* [Source records]
══════════════════════════════

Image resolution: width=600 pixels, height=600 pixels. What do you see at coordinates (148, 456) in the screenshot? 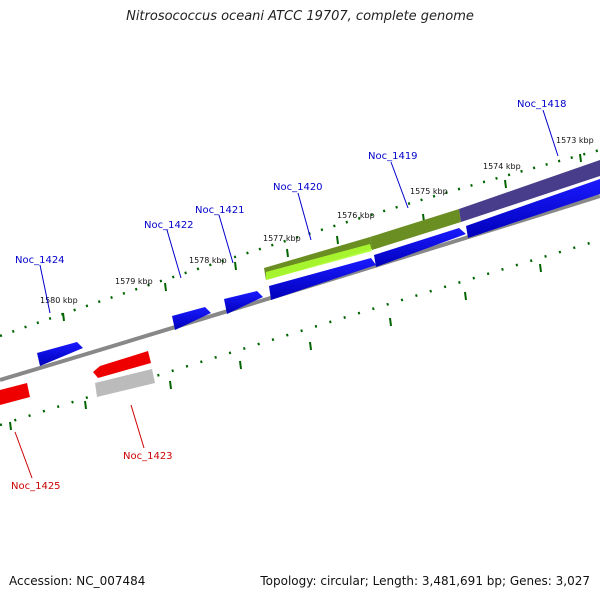
I see `gene-label-noc1423: Noc_1423` at bounding box center [148, 456].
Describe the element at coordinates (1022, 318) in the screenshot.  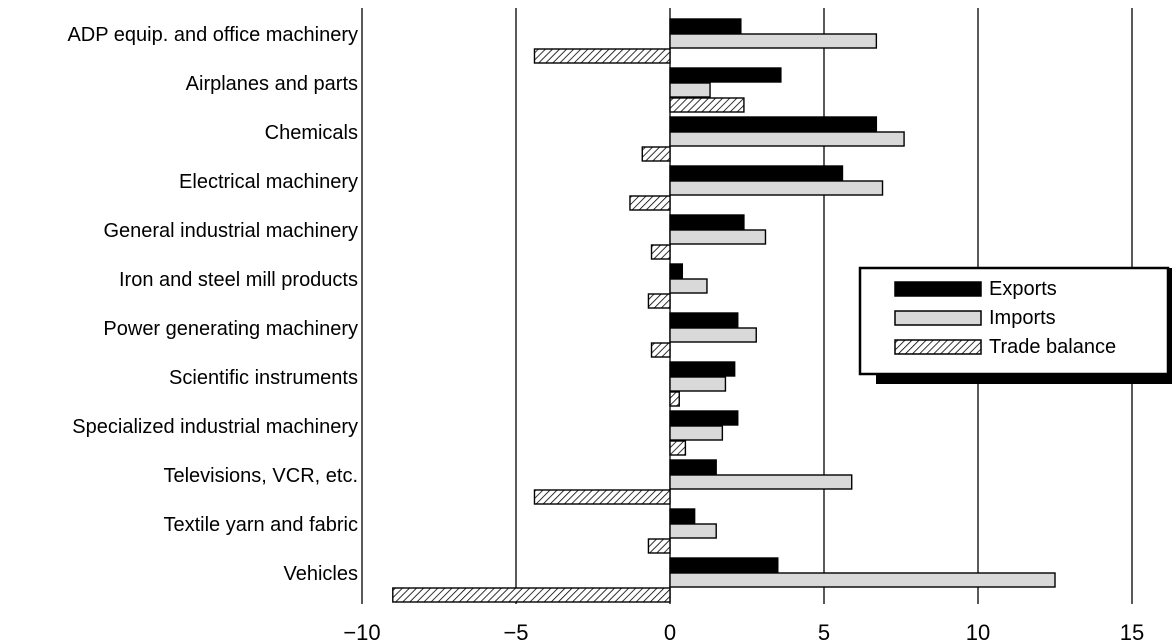
I see `legend-label: Imports` at that location.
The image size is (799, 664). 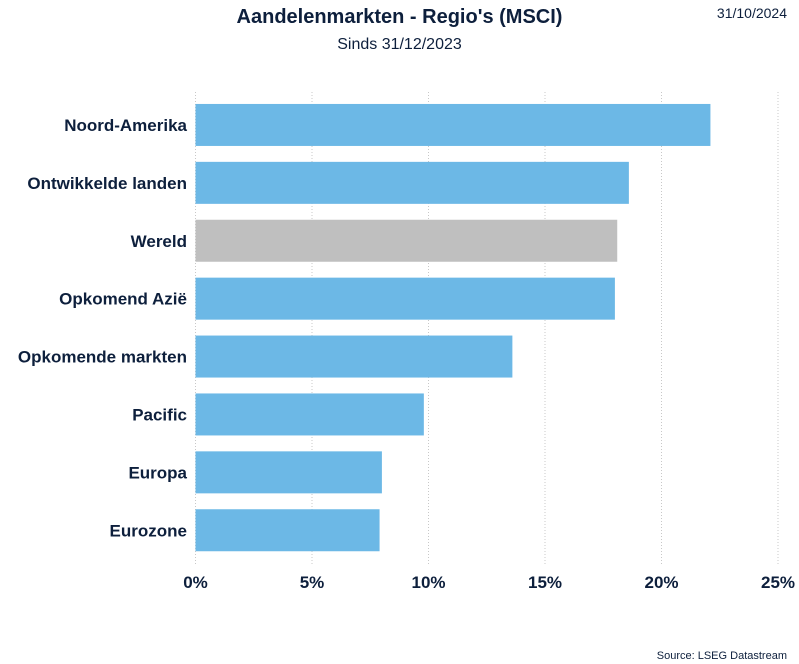 What do you see at coordinates (405, 298) in the screenshot?
I see `bar-opkomend-azi-` at bounding box center [405, 298].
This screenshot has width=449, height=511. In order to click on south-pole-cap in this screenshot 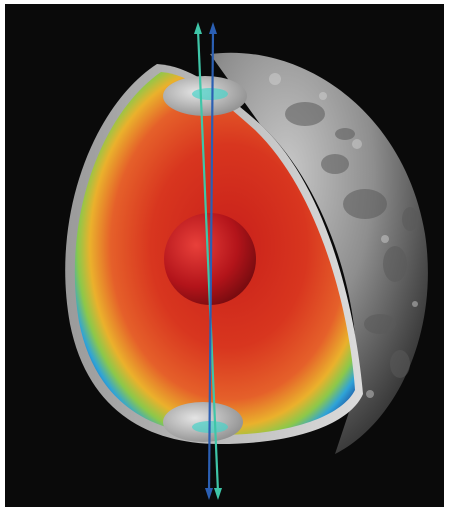, I will do `click(203, 422)`.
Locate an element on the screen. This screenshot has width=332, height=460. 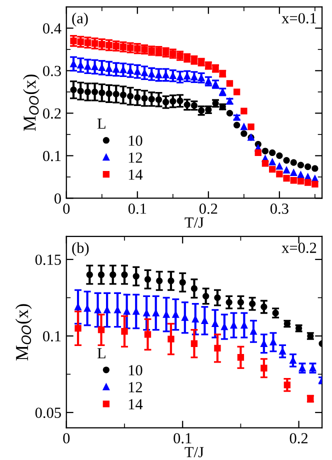
y-tick-label: 0.15 is located at coordinates (48, 260).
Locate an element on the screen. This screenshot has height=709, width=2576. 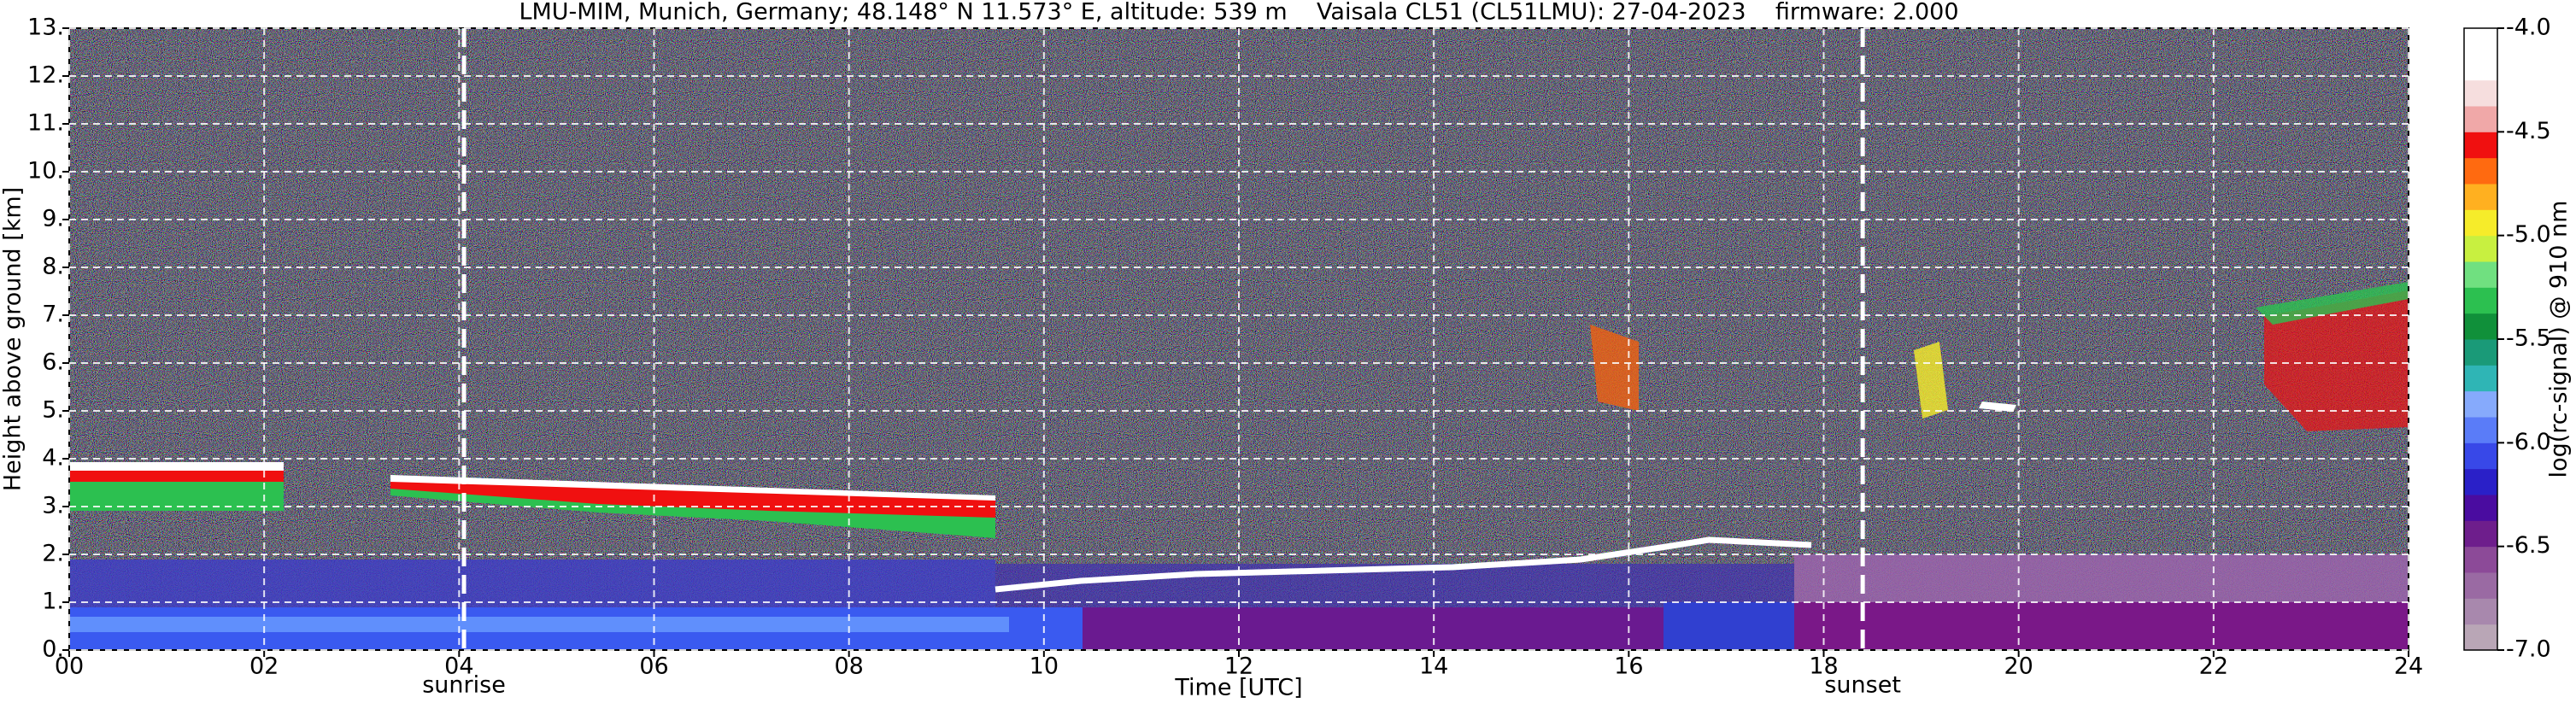
y-tick-label: 11. is located at coordinates (46, 124).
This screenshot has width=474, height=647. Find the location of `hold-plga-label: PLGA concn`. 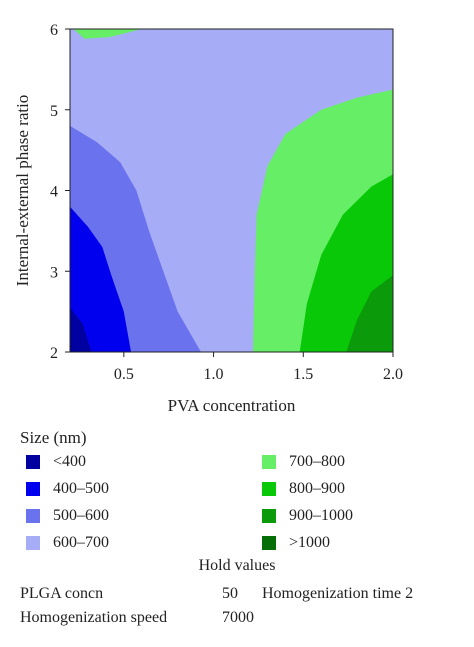

hold-plga-label: PLGA concn is located at coordinates (62, 594).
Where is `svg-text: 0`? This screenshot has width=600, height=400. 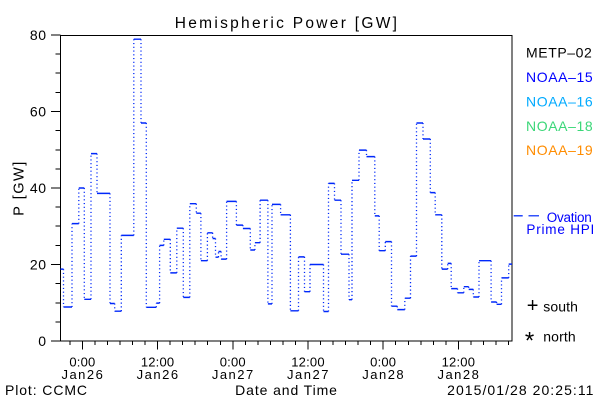 svg-text: 0 is located at coordinates (42, 341).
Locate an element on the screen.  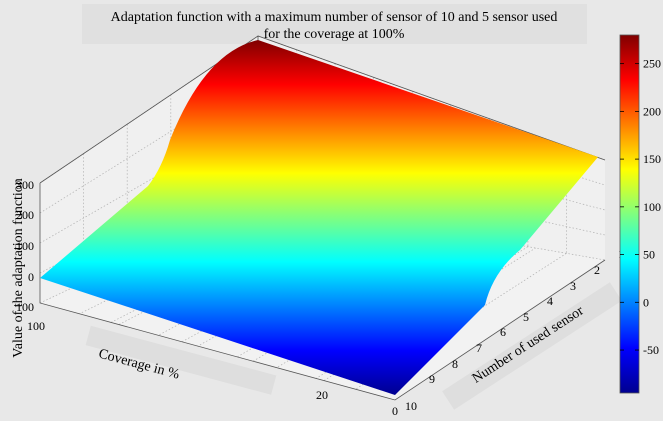
z-tick-label: 300 is located at coordinates (25, 185).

══════════════════════════════

* [Action item] Rewrite the lines from the one containing "Describe the element" through the one containing "at that location.", changing "screenshot" to "image" and leaving everything else unchanged. Omit the pictures from your answer.

* [Solution to this exercise]
Describe the element at coordinates (1022, 318) in the image.  
I see `legend-label: Imports` at that location.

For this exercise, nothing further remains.